I recently watched The Big Short, a film based on the eponymous book about the investors who made millions betting against the US housing market before its collapse in 2007-2008.
Along with the GFC itself, I think the film and the book are the best thing that's happened to Australian banks and property owners all decade. Economic struggles during the GFC here were relatively modest, yet we got all of the benefits like:
- Sharpened investor scepticism
Often in financial media, on Twitter, or in newspapers, commentators analyse the property bubble (or not-bubble, depending on who you ask). Did you know that Sydney's median house price to income ratio is currently about 9 times? Or that it peaked at 10 times in Los Angeles before the crash?
Did you know that Westpac Banking Corp (ASX: WBC) makes 50% of its loans to interest-only borrowers? About 40% of Commonwealth Bank of Australia (ASX: CBA) loans are interest-only, while Australia and New Zealand Banking Group (ASX: ANZ) is the best off with 'just' 37%. Interest-only loans peaked at about 25% in USA prior to the GFC.
A growing number of businesses like CoreLogic are also collating and providing valuable data in a way that was not accessible previously. The property market has growing visibility and is becoming easier to scrutinise.
- Sharpened lender standards (sort of)
Much as I sometimes think banks would lend to anybody with property ambitions and a pulse if the Australian Prudential Regulatory Authority (APRA) let them, the truth is that banks have sharpened up their reporting and lending standards.
For example, Commbank now discloses in its reports that it doesn't hold any Collateralised Debt Obligations (CDOs), which were a key ingredient in the US subprime crisis. Banks also require interest-only borrowers to be able to meet principle and interest loan repayments before lending to them.

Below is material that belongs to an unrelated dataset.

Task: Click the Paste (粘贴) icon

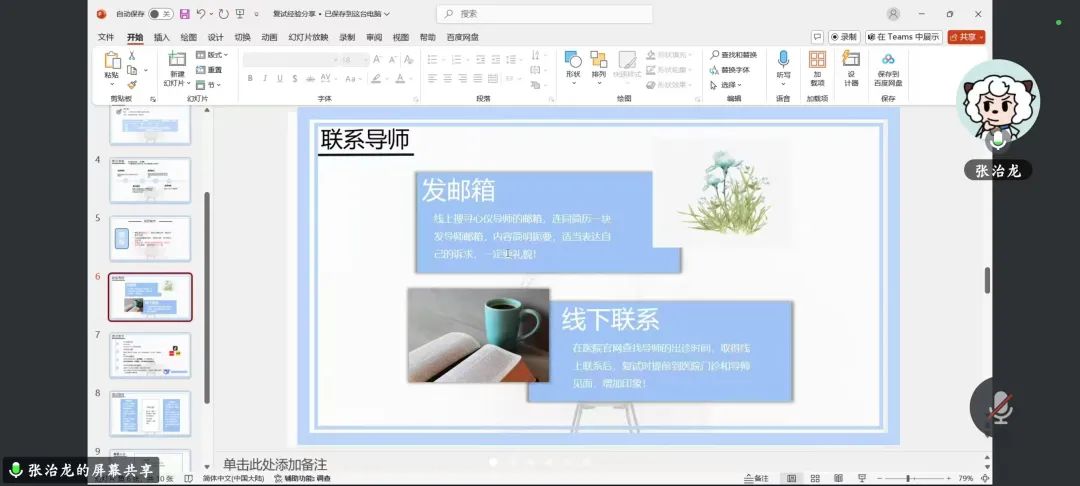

There is renewed scrutiny on low-doc, no-doc, and alt-doc loans (more key GFC ingredients) from all involved parties. Genworth Mortgage Insurance Australia (ASX: GMA) is highly incentivised to keep risky loan practices to a minimum, and occasionally publishes useful research on the Australian mortgage market.
- Sharpened regulatory oversight
After Fed Chairman Alan Greenspan was trashed by myriad commentators and the US plunged into a 'Great Recession', Australian regulators of all stripes have stepped up their game. There's been precious little done to stem bank abuses of customer trust, but overall the structure of the banks and the Australian finance industry has become much safer in the post-GFC years. Banks were forced to strengthen their balance sheets and recently instructed to curb interest-only lending. The Australian government is now also being compensated (via the bank levy) for the implicit 'too big to fail' guarantee attached to the Big 4 banks.
None of that means that the banks are a good investment today, but they are safer than they could have been and it's not hard to see why – we've all seen what happens when it goes wrong.